I’ve been listening to Taleb’s
The Black Swan. It presents counterfactuals to counter any blunt elevation of the mob, smart or otherwise.
The financial implosion of the last year was the most dramatic storm to emerge out of a bad weather pattern that only a few lonely experts predicted, and did so going back
ten years. It’s worth noting: financial product development is very collaborative, very tied into computer processing power, and very much given to forming its own epistemologies.
This recap (of COINs) is, nevertheless, very interesting. My own contact with social network analysts sometime ago was amusing. I asked the dude about how a social network map might develop to capture the various psychological dimensions.
Without more dimensionality, such a map at least serves several secondary purposes. One is that people project upon them.
I’m observing a development project here in Cleveland. It has a considerable virtual social infrastructure.
Our basic research question is: How can people and computers be connected so that—collectively—they act more intelligently than any individuals, groups, or computers have ever done before?’
From:
The Center For Collective Intelligence @MIT ) / added to the link roll.
“Our basic research question is” huh? Don’t you mean: Our basic area of developmental interest is…?
One of the most fascinating features of the social environs of the internet, and of our times, is how two features come together: (what I call,) “social instruments,” with “progressivism.”
I hold the idea: post-modern progressivism. But, my intuition and to some extent my experience, and to large extent my tentative interpretation, is that what jumps out is the revival of instrumentalism.
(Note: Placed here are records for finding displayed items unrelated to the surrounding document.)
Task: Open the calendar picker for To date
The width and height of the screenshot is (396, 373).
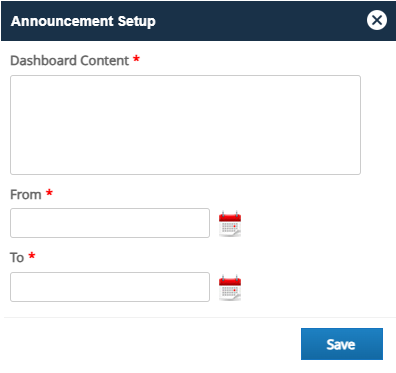Action: pyautogui.click(x=230, y=288)
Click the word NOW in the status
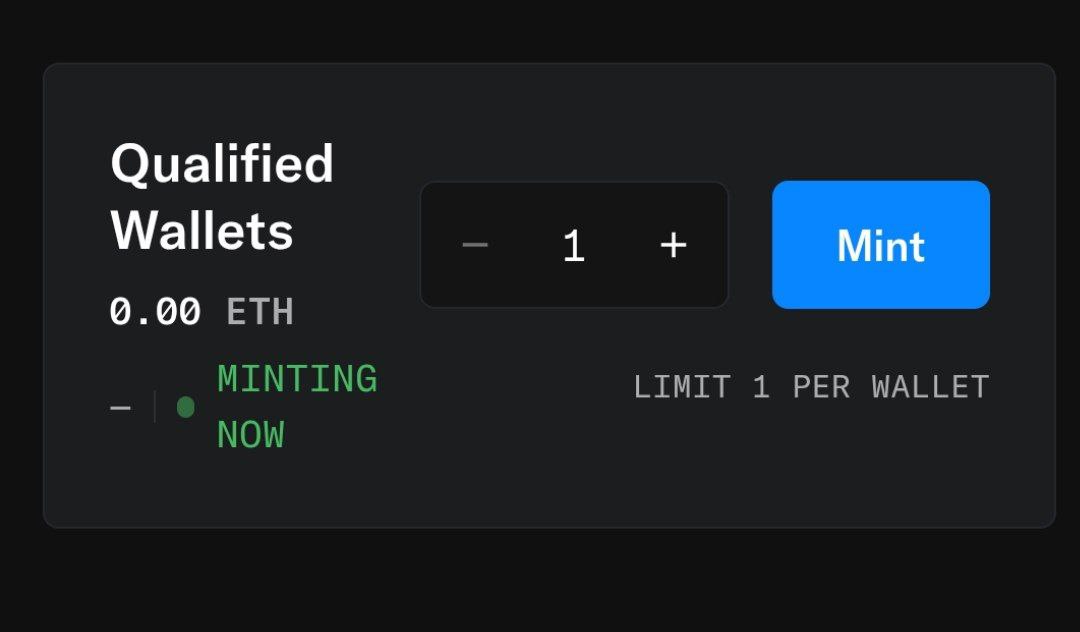 (251, 435)
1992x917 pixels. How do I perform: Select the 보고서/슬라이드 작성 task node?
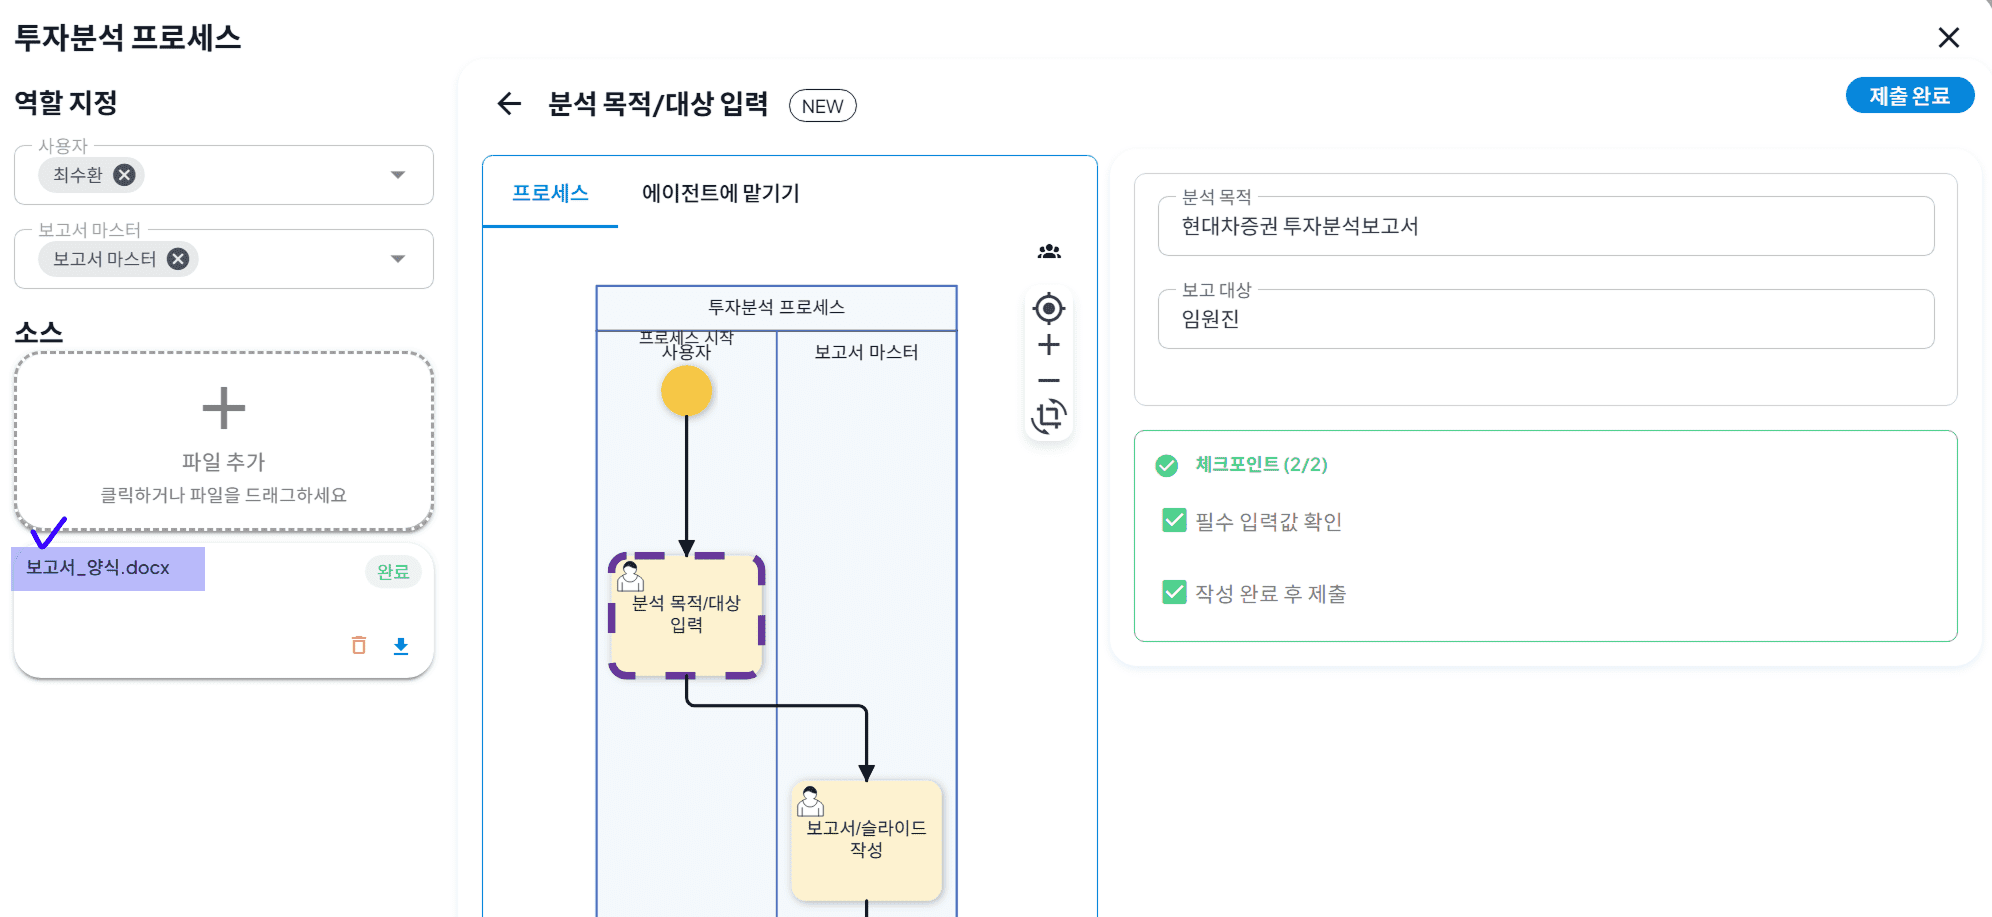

So, there is evocation of the non-linear in the talk, but the walk is about how to do together this task of “saving,” salvation, and,
waging war on the challenges of reality.
I would endorse jumbling together techno nerds with anthropologists, psychologists, linguists, literary critics, and others.
Hopefully the mob’s echo chamber can come under the kinds of pressure which implements and concentrates a more robust critical culture.